Add TUF schema files - Githubissues

fridex commented 2 years ago

Add TUF JSON schema files. These schema files were produced as part of Datadog agent integration testsuite (additionally adjusted to remove Datadog specific parts) and have not been reviewed yet - I'm new to TUF/in-toto, so please review any possible inconsistencies and sorry for them.

Closes: #242

fridex commented 2 years ago

Thanks for the review, Trishank. Comments raised were addressed.

Please see also additional changes outside of the PR review comments (starting from d6731dc).

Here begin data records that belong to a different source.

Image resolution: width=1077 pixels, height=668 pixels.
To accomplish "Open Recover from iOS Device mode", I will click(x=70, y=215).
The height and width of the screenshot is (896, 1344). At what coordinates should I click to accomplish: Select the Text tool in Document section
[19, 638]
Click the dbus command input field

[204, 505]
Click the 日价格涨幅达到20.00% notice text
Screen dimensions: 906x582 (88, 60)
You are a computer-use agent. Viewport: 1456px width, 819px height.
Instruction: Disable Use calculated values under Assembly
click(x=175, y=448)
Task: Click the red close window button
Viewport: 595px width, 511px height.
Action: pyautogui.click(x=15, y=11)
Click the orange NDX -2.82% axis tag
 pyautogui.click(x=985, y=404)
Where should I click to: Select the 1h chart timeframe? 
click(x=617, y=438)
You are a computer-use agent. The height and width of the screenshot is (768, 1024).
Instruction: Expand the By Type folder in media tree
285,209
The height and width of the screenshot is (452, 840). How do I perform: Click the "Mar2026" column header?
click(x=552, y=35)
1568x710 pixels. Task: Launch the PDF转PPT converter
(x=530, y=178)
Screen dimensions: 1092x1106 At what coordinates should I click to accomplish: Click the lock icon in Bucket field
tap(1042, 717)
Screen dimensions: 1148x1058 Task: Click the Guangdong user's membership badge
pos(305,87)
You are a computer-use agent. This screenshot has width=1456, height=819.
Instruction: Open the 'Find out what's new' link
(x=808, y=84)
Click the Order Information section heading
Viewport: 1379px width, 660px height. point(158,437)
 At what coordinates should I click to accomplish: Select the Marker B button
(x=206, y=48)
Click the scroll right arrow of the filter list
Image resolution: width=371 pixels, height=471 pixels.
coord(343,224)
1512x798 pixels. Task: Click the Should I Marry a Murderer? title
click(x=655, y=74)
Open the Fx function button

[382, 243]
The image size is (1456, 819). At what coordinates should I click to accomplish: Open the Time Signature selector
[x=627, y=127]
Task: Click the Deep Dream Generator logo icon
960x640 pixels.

A concern I have is the listing of hashes in .signed.meta.snapshot\.json in snapshots.json. The schema proposed requires both sha256 and sha512, but the example from the specification lists only sha256 (also for example in targets.json). According to the spec, hash type is not enforced to my understanding.

Also, for completeness, should we include a schema for mirrors.json?

trishankatdatadog commented 2 years ago

Also, for completeness, should we include a schema for mirrors.json?

Sorry, no need for mirrors, which is being replaced by TAP 4. A schema for the latter would be nice!

trishankatdatadog commented 2 years ago

A concern I have is the listing of hashes in .signed.meta.snapshot\.json in snapshots.json. The schema proposed requires both sha256 and sha512, but the example from the specification lists only sha256 (also for example in targets.json). According to the spec, hash type is not enforced to my understanding.

The spec doesn't mandate using any particular hash algo, so I think having a list of algos, and requiring at least one of them makes the most sense.

trishankatdatadog commented 2 years ago

Thanks, @fridex! If not too much to ask, do you think we could do some sort of integration testing against the Datadog Agent Integrations and/or Sigstore TUF metadata?

Cc @asraa @patflynn

fridex commented 1 year ago

Thanks, @fridex! If not too much to ask, do you think we could do some sort of integration testing against the Datadog Agent Integrations and/or Sigstore TUF metadata?

These schemas pass for Datadog Agent Integrations. I'm open to do the same for Sigstore TUF metadata if you point me to them.

fridex commented 1 year ago

Also, for completeness, should we include a schema for mirrors.json?

Sorry, no need for mirrors, which is being replaced by TAP 4. A schema for the latter would be nice!

Added also schema for TAP 4. To my understanding, the file is located on client machines and thus does not need to be signed. Hence, it keeps just entries from the example in TAP 4 spec.

trishankatdatadog commented 1 year ago

These schemas pass for Datadog Agent Integrations. I'm open to do the same for Sigstore TUF metadata if you point me to them.

Great! @patflynn do you know where we can find the Sigstore metadata?

trishankatdatadog commented 1 year ago

@fridex oh, one more thing: could we pls link to these schemas from the spec itself?

trishankatdatadog commented 1 year ago

Perfect! In the interest of unblocking, I'm happy to approve this PR, provided that we:

Fix the CI / sanity checks issues.
File an issue to test these schemas against some canonical set of metadata (this is a separate issue we should create an entire repo for IMHO). Thanks again!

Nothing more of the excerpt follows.